第3章31話:コトリとの会話


大学に到着する。


コトリと合流して、1限目の講義室に移動する。


商学科棟の2階の講義室。


ここでは『経済学基礎I』の体験講義が行われる。


講義まで15分ほど時間がある。


中央右奥の席につくルミたち。


コトリは言った。


「ねえねえ、ルミさんの動画見た!?」


「……!!」


ルミはびくっとした。


コトリが言っているのは、2本目の動画のことだろう。


ルミはぎこちない笑みを浮かべながら答えた。


「え、ええ……2本目、投稿してましたもんね、ルミさん」


「そうそう! 2本目も面白かったなぁ。瞬間移動ってすごいよね! ただでさえルミさんって強いのに、もう敵無しだよー!」


「あ、あははは。そうです、よね!」


「でも、生配信は見逃しちゃったんだよね。それだけは残念だったかなー」


やはり予告ナシに配信してしまったことで、見逃す人がいたようだ。


ルミは言った。


「でも、次からは予告があるんじゃないですか? プロフィールページにそんなことが書かれてありましたし」


「そうだよね。予告、絶対にチェックしないと!」


コトリはやはりルミのガチファンである。


そのことに、顔が熱くなってしまうルミであった。


そのときコトリは話題をかえてきた。


「そういえばルミちゃん、講義は何を取るか決めた?」


「はい。だいたい決まってきましたね」


体験講義が行われるのは今週末までだ。


だから週末までには、どの講義を履修するかを決定して、シラバスでスケジュール表を確定しなければならない。


「そっかー。やっぱり毎日ぎっしり履修する感じ?」


「あ、いえ……実はフリーパス試験に受かったので、そこまで無理する気はないですね」


「え!? フリーパス試験受かったの!?」


「はい。先週の土曜に受験して、無事合格をいただけました」


「うわぁ、おめでとう! じゃあ、今年はもう講義に出なくていいんだ?」


「単位的には、出なくても大丈夫ですね。ただ、気になる講義もあるので、そういうのは履修していこうと思っています」


「なるほどねー。こんなにすぐに受かっちゃうなんて、ルミちゃんはすごい人だったんだね」


「そんなことはありませんよ」


「そんなことあるよー! 合格率2%だって教授も言ってたし。すごいことだよ」


「たまたま得意な試験内容だったので、なんとか乗り切れただけですよ」


実際、試験官と剣術の試合をするだけだったから、難なく合格できただけだ。


……とルミは思っているが、実際は元Bランクの試験官とのガチ勝負なので、普通の学生なら敗北し、不合格だっただろう。

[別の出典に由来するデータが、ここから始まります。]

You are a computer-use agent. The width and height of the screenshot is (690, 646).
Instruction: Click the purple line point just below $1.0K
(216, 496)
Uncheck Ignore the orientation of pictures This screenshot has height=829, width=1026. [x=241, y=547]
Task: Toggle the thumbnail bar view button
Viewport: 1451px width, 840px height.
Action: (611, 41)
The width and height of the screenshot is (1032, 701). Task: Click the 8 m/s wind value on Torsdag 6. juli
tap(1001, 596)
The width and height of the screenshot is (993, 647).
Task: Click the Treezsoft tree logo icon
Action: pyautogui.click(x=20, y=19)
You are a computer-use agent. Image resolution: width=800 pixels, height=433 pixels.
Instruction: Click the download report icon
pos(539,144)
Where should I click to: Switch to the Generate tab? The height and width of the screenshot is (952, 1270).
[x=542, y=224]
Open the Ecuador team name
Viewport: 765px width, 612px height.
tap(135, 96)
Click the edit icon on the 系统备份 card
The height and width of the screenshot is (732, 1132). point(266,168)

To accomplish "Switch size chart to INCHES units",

ルミの実力がずば抜けているからこその楽勝合格である。


「コトリさんのほうは、講義はもう決めたんですか?」


「ううん、まだ。でも、だいたい固まってきたかな。悩んでいるのがいくつかある感じで」


「一度決めたら途中変更できませんから、慎重に決めないといけませんよね」


「そうなんだよねー」


しばし、そうして雑談を行う。


やがて教授がやってきて、講義が始まった。